[Opening GIVEN ENTRIES section]

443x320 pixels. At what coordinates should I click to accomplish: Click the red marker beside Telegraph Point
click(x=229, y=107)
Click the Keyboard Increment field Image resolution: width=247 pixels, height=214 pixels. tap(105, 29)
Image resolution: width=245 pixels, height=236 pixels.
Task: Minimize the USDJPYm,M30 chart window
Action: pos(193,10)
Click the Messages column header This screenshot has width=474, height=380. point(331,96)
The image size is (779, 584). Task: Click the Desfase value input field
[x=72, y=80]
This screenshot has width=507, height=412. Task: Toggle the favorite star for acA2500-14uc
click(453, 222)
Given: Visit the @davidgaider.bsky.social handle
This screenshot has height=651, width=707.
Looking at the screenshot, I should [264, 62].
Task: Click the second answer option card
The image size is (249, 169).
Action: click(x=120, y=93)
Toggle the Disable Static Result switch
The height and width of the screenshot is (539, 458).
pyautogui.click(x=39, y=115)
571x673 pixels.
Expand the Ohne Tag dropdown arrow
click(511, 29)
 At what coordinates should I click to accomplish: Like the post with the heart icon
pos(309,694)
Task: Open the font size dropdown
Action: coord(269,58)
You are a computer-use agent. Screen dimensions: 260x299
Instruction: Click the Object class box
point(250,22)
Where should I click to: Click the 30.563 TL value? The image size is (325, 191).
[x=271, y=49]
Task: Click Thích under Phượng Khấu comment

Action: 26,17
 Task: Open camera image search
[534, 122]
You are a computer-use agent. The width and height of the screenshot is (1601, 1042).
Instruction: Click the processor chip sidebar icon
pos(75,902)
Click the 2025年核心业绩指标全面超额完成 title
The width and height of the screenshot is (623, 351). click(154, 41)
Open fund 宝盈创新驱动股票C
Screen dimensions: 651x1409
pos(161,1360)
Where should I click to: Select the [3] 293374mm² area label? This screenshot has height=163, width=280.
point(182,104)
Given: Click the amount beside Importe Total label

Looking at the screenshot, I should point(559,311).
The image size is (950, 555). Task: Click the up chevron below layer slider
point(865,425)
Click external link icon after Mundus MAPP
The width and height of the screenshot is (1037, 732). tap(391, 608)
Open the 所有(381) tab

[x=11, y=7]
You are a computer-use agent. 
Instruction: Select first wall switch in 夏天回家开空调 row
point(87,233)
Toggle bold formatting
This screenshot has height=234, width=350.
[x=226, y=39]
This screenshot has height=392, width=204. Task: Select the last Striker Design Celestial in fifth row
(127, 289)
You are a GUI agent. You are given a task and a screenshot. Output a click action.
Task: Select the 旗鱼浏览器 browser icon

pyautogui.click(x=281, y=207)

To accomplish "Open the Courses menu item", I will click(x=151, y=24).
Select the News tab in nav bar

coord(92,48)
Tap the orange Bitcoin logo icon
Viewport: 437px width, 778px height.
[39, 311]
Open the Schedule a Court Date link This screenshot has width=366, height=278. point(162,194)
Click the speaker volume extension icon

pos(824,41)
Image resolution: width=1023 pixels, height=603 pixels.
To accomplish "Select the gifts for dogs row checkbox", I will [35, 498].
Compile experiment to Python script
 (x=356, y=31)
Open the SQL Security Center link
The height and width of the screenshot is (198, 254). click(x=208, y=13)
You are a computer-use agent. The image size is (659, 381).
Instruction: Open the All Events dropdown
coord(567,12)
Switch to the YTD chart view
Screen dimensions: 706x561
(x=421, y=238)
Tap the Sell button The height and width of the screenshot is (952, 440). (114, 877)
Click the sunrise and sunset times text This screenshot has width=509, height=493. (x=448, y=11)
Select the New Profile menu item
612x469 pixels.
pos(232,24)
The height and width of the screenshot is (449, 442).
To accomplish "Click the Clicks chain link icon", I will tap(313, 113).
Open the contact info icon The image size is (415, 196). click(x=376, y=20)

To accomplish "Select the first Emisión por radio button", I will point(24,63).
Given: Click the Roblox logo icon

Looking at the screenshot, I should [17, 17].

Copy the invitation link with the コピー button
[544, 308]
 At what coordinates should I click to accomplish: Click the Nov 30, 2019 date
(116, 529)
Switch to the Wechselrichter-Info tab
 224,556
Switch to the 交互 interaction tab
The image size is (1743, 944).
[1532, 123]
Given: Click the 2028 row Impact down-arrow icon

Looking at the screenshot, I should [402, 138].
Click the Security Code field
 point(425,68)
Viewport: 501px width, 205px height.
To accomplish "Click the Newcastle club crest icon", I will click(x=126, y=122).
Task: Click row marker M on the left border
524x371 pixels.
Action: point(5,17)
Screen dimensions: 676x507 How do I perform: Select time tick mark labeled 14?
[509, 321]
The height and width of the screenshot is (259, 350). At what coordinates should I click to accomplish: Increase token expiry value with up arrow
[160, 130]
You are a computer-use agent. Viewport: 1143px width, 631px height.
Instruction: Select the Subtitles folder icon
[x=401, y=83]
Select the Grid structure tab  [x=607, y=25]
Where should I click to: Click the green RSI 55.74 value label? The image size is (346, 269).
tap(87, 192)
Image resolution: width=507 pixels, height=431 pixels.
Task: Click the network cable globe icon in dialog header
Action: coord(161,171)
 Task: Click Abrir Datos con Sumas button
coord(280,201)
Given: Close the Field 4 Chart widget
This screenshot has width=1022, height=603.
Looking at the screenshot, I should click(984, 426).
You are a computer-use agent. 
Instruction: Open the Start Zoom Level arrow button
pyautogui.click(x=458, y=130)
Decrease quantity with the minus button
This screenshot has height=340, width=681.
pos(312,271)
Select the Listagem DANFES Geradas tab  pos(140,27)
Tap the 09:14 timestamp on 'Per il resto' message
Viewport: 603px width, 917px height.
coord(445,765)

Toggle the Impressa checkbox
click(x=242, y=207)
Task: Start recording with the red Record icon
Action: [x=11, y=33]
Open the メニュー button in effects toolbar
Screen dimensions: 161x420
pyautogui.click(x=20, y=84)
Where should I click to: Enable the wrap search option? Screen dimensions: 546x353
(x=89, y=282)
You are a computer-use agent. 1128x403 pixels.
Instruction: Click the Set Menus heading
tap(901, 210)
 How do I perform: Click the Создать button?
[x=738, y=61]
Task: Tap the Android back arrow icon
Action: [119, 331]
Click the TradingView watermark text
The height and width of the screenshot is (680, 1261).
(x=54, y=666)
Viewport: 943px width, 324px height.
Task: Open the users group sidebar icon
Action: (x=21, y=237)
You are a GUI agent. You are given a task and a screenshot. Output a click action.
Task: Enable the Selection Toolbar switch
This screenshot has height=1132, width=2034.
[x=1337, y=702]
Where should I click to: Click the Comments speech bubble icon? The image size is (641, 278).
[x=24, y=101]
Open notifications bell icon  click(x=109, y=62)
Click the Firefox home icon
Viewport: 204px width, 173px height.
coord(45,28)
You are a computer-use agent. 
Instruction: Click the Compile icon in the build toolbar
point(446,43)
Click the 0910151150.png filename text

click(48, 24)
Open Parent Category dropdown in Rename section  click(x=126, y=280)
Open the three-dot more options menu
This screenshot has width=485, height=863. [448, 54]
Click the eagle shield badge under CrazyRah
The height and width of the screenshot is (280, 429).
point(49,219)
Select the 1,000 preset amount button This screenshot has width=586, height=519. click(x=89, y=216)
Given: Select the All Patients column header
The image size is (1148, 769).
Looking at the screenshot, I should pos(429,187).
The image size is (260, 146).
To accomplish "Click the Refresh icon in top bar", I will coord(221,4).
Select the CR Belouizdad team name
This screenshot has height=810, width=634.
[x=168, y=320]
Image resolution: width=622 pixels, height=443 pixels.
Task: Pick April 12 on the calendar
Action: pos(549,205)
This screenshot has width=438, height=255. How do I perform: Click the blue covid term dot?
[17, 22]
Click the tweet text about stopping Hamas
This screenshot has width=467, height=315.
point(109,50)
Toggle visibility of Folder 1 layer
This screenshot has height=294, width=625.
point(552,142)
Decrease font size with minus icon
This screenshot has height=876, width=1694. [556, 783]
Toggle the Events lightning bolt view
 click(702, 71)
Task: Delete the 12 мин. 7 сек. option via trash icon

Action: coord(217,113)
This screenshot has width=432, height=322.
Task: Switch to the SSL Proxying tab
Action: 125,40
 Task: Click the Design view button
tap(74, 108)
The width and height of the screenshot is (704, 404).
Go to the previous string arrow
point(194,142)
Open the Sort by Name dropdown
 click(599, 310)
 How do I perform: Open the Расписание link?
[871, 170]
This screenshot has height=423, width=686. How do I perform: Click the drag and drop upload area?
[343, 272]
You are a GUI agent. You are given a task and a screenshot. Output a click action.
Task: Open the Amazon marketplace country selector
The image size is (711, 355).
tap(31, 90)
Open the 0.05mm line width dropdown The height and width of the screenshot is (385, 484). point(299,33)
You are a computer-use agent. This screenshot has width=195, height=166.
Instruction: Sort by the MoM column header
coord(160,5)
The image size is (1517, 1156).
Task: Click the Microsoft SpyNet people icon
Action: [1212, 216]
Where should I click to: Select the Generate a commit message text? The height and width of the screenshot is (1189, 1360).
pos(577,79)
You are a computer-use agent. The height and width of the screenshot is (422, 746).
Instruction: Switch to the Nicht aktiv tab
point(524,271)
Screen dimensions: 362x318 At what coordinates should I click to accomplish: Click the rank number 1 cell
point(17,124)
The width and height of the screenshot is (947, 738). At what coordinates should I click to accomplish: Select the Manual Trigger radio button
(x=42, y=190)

[Closing GIVEN ENTRIES section]

• **WHAT YOU ARE ASKED TO DO**
What is needed is an exact repetition of the lines from the first line of the records through the line containing "Task: Click the second answer option card", both ends included, and nothing more.

• **WRITTEN RESPONSE**
443x320 pixels. At what coordinates should I click to accomplish: Click the red marker beside Telegraph Point
click(x=229, y=107)
Click the Keyboard Increment field Image resolution: width=247 pixels, height=214 pixels. tap(105, 29)
Image resolution: width=245 pixels, height=236 pixels.
Task: Minimize the USDJPYm,M30 chart window
Action: pos(193,10)
Click the Messages column header This screenshot has width=474, height=380. point(331,96)
The image size is (779, 584). Task: Click the Desfase value input field
[x=72, y=80]
This screenshot has width=507, height=412. Task: Toggle the favorite star for acA2500-14uc
click(453, 222)
Given: Visit the @davidgaider.bsky.social handle
This screenshot has height=651, width=707.
Looking at the screenshot, I should [264, 62].
Task: Click the second answer option card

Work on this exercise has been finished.